▸ **Tarefa**:
Com base no texto sobre o ministério pastoral, abaixo, responda:
1. Em que cidade eram conduzidos os programas de evangelismo?
2. Durante a campanha na cidade vizinha, em que horários aproximados ocorriam a saída de casa e o retorno?
3. Que papel os pastores frequentemente assumem, segundo o último parágrafo?

▸ **Texto citado**:
::::::

A expectativa de que o pastor seja o único conquistador de pessoas para a igreja é antibíblica

Poucos anos atrás, experimentei um período crítico no ministério. Eu estava empenhado em evangelismo, conduzindo um programa após outro, na cidade de Auckland. Tive o privilégio de realizar palestras em diferentes comunidades. Embora o programa fosse recompensador, consumia muito tempo. Depois de realizar três campanhas, uma após outra, emendei uma campanha em uma cidade vizinha. Isso significou ter que viajar aproximadamente durante um mês, saindo de casa mais ou menos às 16h30 e voltando às 22h.

Mesmo com todo esse trabalho, tentei dedicar tempo à minha esposa e meus filhos. Minha esposa nunca se queixou dessa correria, reconhecendo que eu estava “trabalhando para o Senhor”. Entretanto, tornei-me tão absorto no ministério que meu tempo com eles acabou sendo prejudicado. Fiquei exausto e minha disposição não era mais a mesma. À medida que aquele ano começou a desacelerar, certo dia minha esposa e eu fizemos um balanço de nossa vida em uma conversa casual que nos abriu os olhos. O tempo com a família e com nossos queridos realmente nos importava, mas não tínhamos visto nossos familiares naquele ano, porque eu estive muito ocupado. Eu nem mesmo separei um dia especial para ela naquele ano.

Frequentemente os pastores assumem o papel do “cavaleiro solitário”. Pensam que a igreja não andará sem eles. Embora rodeados pelas pessoas, ministramos isoladamente. Assim, não apenas a igreja se torna dependente do pastor, mas frequentemente os pastores dependem da igreja para seu próprio senso de cumprimento do trabalho. Naquele ano, falhei em meu papel de capacitador.

::::::

▸ **Dados extraídos**:
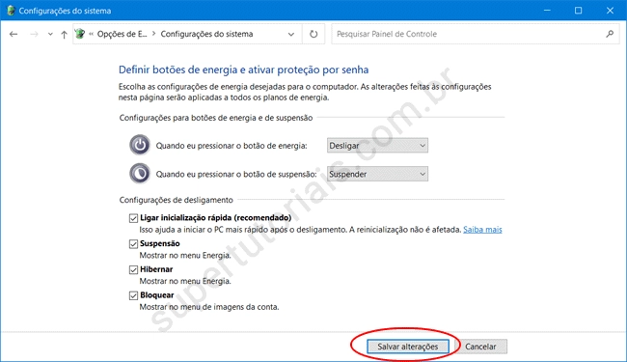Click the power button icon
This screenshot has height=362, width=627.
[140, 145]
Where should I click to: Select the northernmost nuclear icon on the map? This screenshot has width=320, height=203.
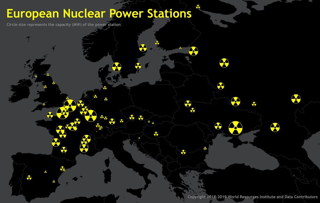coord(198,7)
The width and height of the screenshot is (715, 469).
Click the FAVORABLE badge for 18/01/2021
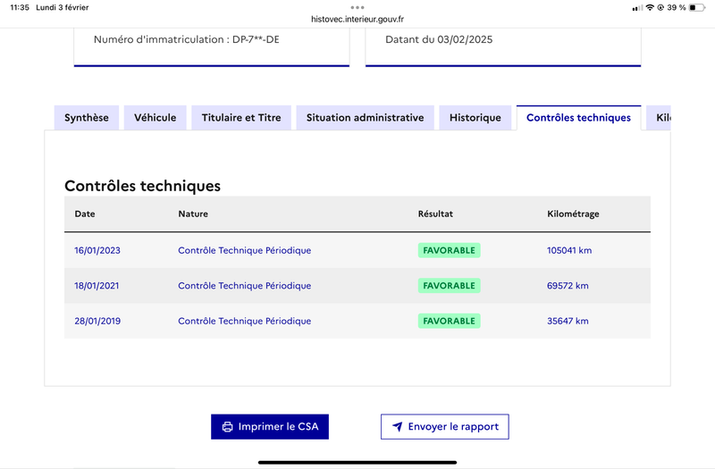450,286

::::::

▸ **Resposta**:
1. Em Auckland.
2. Saída por volta das 16h30 e retorno às 22h.
3. O papel do "cavaleiro solitário".